_PROBLEM DESCRIPTION:_ From the line with "Task: Open the user account profile icon" through the line with "This screenshot has height=468, width=698.", repeat the entries verbatim, both end lines included, and add nothing.

_DATASET EXTRACT:_
______

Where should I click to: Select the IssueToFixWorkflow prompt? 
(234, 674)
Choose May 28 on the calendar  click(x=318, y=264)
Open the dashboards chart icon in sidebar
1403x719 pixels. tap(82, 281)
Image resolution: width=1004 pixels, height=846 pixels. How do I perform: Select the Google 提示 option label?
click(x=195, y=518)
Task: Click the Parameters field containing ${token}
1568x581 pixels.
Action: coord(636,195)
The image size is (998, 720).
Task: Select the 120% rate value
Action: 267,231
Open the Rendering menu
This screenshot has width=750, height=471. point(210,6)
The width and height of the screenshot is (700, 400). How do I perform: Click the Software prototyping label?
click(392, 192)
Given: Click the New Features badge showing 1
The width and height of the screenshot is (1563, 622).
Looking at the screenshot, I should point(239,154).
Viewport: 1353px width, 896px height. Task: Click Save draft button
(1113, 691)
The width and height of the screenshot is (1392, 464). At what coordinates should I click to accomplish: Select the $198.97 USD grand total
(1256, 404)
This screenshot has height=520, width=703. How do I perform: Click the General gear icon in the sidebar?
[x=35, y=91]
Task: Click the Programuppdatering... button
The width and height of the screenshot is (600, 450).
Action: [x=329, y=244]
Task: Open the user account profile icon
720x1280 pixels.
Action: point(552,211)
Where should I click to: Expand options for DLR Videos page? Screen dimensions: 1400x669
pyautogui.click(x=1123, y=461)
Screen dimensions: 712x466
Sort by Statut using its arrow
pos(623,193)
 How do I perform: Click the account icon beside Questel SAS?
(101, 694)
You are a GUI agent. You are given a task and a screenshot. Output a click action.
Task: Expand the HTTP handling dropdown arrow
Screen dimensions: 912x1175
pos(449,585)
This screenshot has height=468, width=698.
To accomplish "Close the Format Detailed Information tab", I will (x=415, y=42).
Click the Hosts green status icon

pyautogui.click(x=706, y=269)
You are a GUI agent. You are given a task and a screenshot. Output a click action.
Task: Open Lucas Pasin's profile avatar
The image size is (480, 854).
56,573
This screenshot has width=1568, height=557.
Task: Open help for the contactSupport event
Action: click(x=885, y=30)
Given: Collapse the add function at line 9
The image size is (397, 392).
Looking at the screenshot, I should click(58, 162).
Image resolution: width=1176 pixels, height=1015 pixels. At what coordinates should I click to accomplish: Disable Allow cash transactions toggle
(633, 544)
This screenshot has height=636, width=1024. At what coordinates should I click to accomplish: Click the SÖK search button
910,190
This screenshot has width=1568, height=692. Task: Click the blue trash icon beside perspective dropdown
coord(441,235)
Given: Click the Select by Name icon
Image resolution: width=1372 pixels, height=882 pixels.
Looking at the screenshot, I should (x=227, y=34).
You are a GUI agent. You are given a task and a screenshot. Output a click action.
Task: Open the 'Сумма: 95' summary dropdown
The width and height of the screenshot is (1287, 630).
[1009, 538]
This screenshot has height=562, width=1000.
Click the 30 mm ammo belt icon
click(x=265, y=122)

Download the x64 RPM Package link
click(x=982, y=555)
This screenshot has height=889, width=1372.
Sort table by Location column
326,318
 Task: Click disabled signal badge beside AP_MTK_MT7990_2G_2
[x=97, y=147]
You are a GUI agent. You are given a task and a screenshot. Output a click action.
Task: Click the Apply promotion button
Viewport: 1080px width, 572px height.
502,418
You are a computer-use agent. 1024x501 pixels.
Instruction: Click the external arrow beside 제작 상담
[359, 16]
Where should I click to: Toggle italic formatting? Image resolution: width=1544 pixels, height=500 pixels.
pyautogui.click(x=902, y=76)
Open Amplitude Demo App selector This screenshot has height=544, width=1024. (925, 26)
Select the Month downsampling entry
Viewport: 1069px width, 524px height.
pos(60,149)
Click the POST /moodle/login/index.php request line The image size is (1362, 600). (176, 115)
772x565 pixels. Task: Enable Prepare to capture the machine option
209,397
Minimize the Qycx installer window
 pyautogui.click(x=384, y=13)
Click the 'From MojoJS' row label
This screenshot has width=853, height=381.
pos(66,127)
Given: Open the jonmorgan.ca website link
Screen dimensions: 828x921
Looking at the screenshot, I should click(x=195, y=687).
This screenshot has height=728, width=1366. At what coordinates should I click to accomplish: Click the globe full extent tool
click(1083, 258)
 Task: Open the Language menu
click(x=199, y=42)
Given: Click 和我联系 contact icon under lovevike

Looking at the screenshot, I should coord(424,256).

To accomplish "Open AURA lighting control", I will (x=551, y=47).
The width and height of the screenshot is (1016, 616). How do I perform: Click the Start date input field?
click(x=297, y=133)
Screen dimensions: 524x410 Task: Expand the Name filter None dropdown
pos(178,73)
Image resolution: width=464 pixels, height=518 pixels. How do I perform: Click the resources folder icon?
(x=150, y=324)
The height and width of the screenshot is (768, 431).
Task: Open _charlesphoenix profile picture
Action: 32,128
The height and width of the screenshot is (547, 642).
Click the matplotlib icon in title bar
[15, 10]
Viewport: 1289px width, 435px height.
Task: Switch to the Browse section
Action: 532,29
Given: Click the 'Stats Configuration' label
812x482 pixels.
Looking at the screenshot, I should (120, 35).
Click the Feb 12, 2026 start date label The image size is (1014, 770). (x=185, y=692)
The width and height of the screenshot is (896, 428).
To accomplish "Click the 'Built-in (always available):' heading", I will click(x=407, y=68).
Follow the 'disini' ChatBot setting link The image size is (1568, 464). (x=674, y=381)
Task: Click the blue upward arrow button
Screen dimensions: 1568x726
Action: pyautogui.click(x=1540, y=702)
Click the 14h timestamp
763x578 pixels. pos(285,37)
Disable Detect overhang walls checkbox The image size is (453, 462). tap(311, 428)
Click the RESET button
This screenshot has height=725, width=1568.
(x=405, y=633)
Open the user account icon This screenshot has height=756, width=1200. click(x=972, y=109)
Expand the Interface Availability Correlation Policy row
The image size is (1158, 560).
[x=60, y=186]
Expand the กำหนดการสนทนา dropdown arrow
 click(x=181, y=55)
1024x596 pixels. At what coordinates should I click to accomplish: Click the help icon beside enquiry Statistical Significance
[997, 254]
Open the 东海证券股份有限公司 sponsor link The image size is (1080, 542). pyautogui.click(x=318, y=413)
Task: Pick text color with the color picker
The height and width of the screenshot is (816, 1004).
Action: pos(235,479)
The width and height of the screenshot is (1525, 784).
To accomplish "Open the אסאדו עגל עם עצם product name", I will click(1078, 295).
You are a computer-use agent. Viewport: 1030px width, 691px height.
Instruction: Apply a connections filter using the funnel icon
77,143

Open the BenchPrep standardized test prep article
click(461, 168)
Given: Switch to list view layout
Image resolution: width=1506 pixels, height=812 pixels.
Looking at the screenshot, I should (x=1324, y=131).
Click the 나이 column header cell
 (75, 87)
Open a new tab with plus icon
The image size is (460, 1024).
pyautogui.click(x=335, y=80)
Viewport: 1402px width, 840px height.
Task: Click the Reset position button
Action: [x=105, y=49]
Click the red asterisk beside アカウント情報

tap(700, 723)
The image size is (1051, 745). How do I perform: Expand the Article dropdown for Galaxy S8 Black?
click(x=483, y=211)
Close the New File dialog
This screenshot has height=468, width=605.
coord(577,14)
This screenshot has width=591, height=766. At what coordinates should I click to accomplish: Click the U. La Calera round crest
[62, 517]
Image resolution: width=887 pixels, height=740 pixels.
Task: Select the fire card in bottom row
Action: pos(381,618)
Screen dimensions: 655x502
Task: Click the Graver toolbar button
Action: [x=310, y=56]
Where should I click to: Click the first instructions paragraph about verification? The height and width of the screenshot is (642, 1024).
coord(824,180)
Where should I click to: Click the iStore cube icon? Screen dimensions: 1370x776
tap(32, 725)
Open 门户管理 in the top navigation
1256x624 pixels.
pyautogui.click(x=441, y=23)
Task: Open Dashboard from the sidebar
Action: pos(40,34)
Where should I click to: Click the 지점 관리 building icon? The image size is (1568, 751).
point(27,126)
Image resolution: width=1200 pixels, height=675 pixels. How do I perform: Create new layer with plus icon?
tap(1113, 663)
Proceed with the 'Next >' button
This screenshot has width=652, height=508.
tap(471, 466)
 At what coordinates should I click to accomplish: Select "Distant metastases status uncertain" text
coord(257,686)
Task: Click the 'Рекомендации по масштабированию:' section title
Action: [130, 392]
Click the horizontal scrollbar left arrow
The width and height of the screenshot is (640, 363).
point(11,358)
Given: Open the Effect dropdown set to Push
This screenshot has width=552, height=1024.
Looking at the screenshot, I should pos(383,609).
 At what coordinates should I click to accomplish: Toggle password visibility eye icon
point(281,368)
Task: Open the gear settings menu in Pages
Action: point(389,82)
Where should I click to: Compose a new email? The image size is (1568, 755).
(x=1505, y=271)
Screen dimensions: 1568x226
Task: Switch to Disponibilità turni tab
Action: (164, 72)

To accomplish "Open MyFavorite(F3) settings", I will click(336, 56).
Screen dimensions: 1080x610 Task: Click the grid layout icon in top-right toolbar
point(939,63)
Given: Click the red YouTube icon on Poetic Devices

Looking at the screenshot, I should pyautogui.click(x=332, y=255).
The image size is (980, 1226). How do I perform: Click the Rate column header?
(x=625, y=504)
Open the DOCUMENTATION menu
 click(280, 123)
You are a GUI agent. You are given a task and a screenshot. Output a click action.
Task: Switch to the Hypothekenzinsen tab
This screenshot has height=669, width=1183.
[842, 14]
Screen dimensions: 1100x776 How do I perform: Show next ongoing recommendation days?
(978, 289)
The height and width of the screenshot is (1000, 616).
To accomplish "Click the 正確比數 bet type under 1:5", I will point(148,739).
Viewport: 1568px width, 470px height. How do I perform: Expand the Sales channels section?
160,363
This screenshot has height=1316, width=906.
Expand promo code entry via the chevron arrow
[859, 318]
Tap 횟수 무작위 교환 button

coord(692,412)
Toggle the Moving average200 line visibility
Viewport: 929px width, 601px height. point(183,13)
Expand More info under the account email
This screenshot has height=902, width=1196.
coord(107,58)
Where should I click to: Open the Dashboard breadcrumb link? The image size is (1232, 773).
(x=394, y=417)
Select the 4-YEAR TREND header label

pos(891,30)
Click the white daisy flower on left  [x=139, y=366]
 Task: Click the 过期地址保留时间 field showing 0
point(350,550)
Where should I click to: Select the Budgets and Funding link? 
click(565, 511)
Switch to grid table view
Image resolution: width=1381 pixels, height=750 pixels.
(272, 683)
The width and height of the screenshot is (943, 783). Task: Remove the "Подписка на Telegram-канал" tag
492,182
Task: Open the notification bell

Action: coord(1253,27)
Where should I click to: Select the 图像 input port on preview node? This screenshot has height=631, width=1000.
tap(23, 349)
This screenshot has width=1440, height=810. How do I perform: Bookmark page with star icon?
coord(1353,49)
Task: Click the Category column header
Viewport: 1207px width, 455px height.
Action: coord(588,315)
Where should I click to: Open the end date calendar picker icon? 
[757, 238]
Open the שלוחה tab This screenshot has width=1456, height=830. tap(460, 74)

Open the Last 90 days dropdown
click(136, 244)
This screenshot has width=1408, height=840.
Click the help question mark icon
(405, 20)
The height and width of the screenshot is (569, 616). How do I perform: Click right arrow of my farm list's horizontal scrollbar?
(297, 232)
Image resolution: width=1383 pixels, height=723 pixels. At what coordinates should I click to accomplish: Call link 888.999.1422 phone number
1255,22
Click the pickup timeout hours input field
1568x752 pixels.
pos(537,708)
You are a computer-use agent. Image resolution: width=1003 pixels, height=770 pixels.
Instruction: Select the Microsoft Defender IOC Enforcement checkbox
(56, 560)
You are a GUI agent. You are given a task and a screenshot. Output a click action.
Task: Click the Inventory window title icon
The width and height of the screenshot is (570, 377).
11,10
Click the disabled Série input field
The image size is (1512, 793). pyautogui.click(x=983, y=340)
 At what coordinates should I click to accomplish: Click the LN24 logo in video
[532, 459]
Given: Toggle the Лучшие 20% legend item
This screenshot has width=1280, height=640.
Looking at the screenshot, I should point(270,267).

______

_SOLUTION TO THE PROBLEM:_
Task: Open the user account profile icon
720x1280 pixels.
Action: point(552,211)
Where should I click to: Expand options for DLR Videos page? Screen dimensions: 1400x669
pyautogui.click(x=1123, y=461)
Screen dimensions: 712x466
Sort by Statut using its arrow
pos(623,193)
 How do I perform: Click the account icon beside Questel SAS?
(101, 694)
You are a GUI agent. You are given a task and a screenshot. Output a click action.
Task: Expand the HTTP handling dropdown arrow
Screen dimensions: 912x1175
pos(449,585)
This screenshot has height=468, width=698.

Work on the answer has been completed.